Obtain the community structure for the given graph, used a Potts model approach.

Parameters:

g : Graph

Graph to be used.

n_iter : int

Number of iterations.

n_spins : int

Number of maximum spins to be used.

gamma : float (optional, default: 1.0)

The \gamma parameter of the hamiltonian.

corr : string (optional, default: “erdos”)

Type of correlation to be assumed: Either “erdos”, “uncorrelated” and “correlated”.

spins : PropertyMap

Vertex property maps to store the spin variables. If this is specified, the values will not be initialized to a random value.

weight : PropertyMap (optional, default: None)

Edge property map with the optional edge weights.

t_range : tuple of floats (optional, default: (100.0, 0.01))

Temperature range.

verbose : bool (optional, default: False)

Display verbose information.

history_file : string (optional, default: None)

History file to keep information about the simulated annealing.

Returns:

spins : PropertyMap

Vertex property map with the spin values.

See also

community_structure: obtain the community structure
modularity: calculate the network modularity
condensation_graph: network of communities

Notes

The method of community detection covered here is an implementation of what was proposed in [reichard-statistical-2006]. It consists of a simulated annealing algorithm which tries to minimize the following hamiltonian:

\mathcal{H}(\{\sigma\}) = - \sum_{i \neq j} \left(A_{ij} - \gamma p_{ij}\right) \delta(\sigma_i,\sigma_j)

where p_{ij} is the probability of vertices i and j being connected, which reduces the problem of community detection to finding the ground states of a Potts spin-glass model. It can be shown that minimizing this hamiltonan, with \gamma=1, is equivalent to maximizing Newman’s modularity ([newman-modularity-2006]). By increasing the parameter \gamma, it’s possible also to find sub-communities.

It is possible to select three policies for choosing p_{ij} and thus choosing the null model: “erdos” selects a Erdos-Reyni random graph, “uncorrelated” selects an arbitrary random graph with no vertex-vertex correlations, and “correlated” selects a random graph with average correlation taken from the graph itself. Optionally a weight property can be given by the weight option.

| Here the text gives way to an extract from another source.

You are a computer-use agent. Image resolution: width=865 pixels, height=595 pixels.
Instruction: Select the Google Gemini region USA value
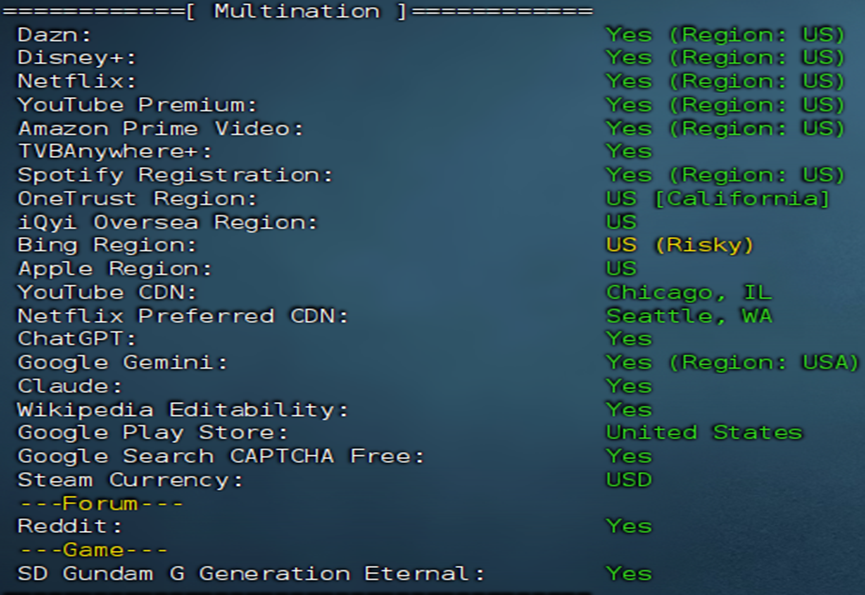point(732,362)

The most important parameters for the algorithm are the initial and final temperatures (t_range), and total number of iterations (max_iter). It normally takes some trial and error to determine the best values for a specific graph. To help with this, the history option can be used, which saves to a chosen file the temperature and number of spins per iteration, which can be used to determined whether or not the algorithm converged to the optimal solution. Also, the verbose option prints the computation status on the terminal.

Note

If the spin property already exists before the computation starts, it’s not re-sampled at the beginning. This means that it’s possible to continue a previous run, if you saved the graph, by properly setting t_range value, and using the same spin property.

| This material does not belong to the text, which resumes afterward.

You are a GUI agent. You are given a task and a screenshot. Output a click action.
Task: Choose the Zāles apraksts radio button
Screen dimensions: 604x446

If enabled during compilation, this algorithm runs in parallel.

References

[reichard-statistical-2006]

Joerg Reichardt and Stefan Bornholdt, “Statistical Mechanics of Community Detection”, Phys. Rev. E 74 (2006) 016110, arXiv:cond-mat/0603718

[newman-modularity-2006]

M. E. J. Newman, “Modularity and community structure in networks”, Proc. Natl. Acad. Sci. USA 103, 8577-8582 (2006), arXiv:physics/0602124

Examples

>>> from pylab import *
>>> from numpy.random import seed
>>> seed(42)
>>> g = gt.load_graph("community.xml")
>>> pos = (g.vertex_properties["pos_x"], g.vertex_properties["pos_y"])
>>> spins = gt.community_structure(g, 10000, 20, t_range=(5, 0.1),
...                                history_file="community-history1")
>>> gt.graph_draw(g, pos=pos, pin=True, vsize=0.3, vcolor=spins,
...               output="comm1.png", size=(10,10))
<...>
>>> spins = gt.community_structure(g, 10000, 40, t_range=(5, 0.1),
...                                gamma=2.5,
...                                history_file="community-history2")
>>> gt.graph_draw(g, pos=pos, pin=True, vsize=0.3, vcolor=spins,
...               output="comm2.png", size=(10,10))
<...>
>>> clf()
>>> xlabel("iterations")
<...>
>>> ylabel("number of communities")
<...>
>>> a = loadtxt("community-history1").transpose()
>>> plot(a[0], a[2])
[...]
>>> savefig("comm1-hist.png")
>>> clf()
>>> xlabel("iterations")
<...>
>>> ylabel("number of communities")
<...>
>>> a = loadtxt("community-history2").transpose()
>>> plot(a[0], a[2])
[...]
>>> savefig("comm2-hist.png")

The community structure with \gamma=1:

The community structure with \gamma=2.5:

graph_tool.community.modularity(g, prop, weight=None)¶

Calculate Newman’s modularity.

Parameters:

g : Graph

Graph to be used.

prop : PropertyMap

Vertex property map with the community partition.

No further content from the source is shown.